### Exercise requirements:
Transcribe exactly, and only, the lines from the one containing "Go to next page arrow" through the end of the entries below, leaving the pictures out.
---
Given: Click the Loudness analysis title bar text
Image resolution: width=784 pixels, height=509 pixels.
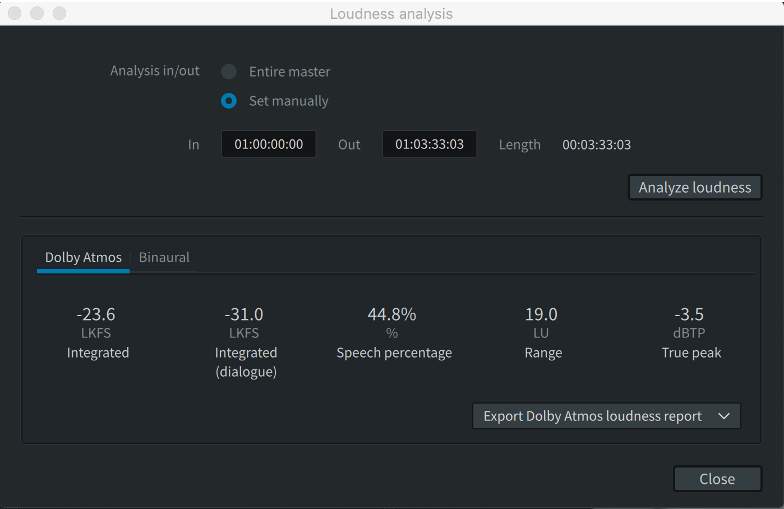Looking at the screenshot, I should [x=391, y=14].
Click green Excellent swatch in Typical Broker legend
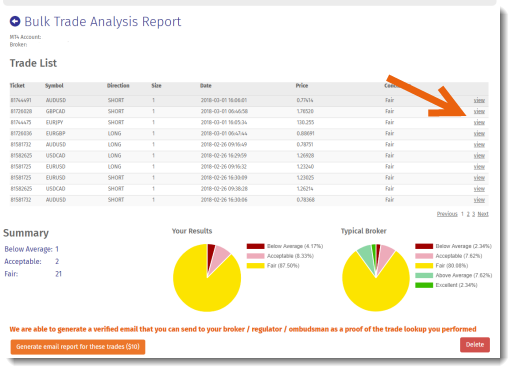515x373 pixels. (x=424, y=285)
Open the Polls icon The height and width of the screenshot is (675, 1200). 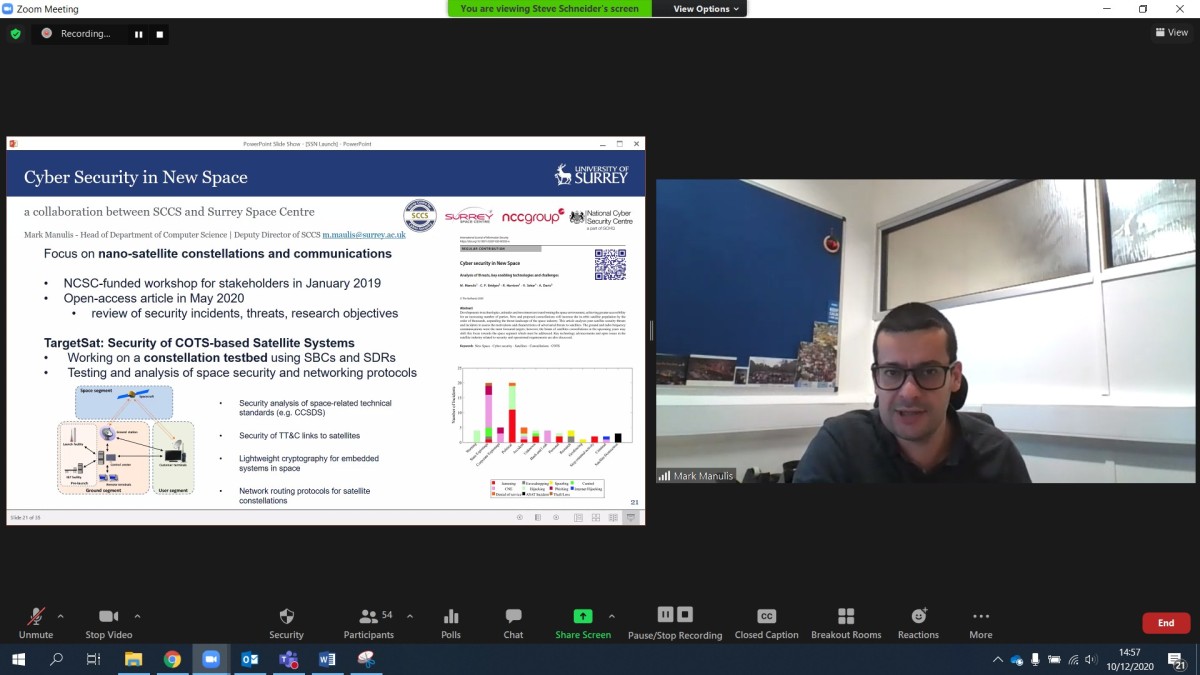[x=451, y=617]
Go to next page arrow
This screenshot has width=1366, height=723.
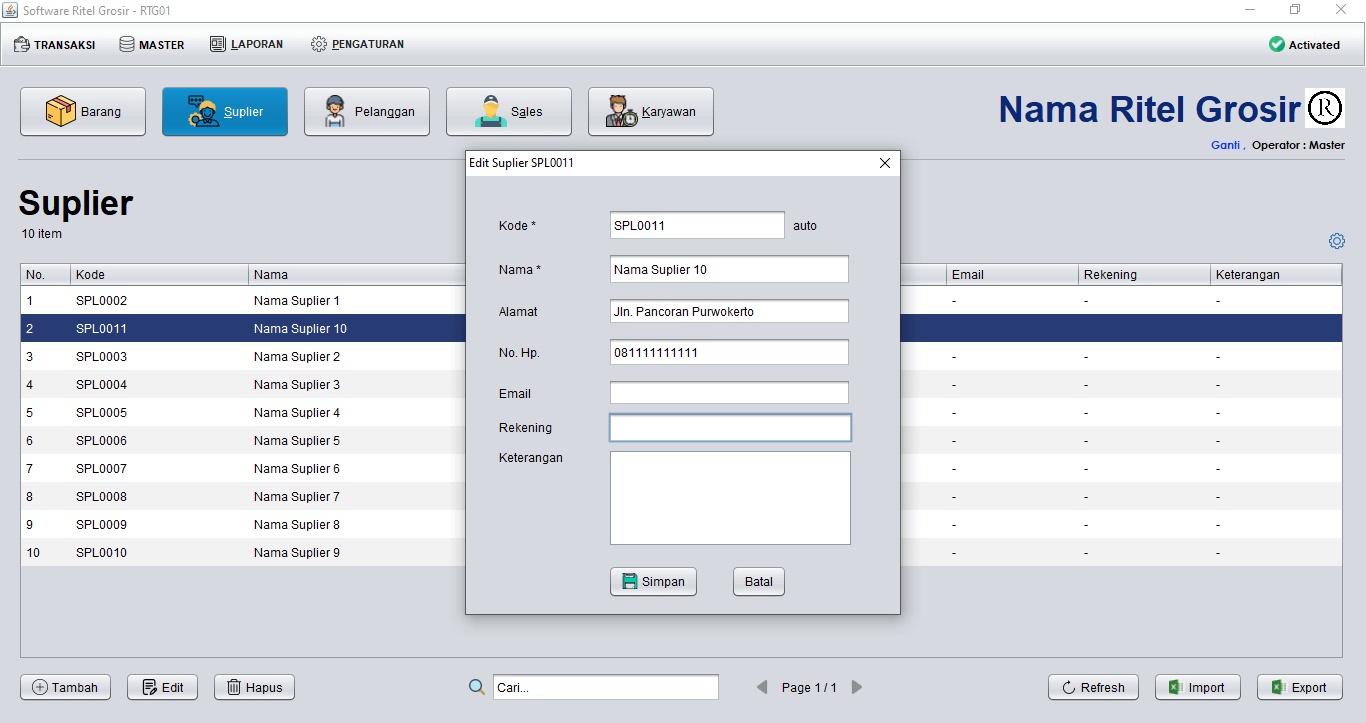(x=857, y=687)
---
### Result for this task:
Go to next page arrow
This screenshot has width=1366, height=723.
(x=857, y=687)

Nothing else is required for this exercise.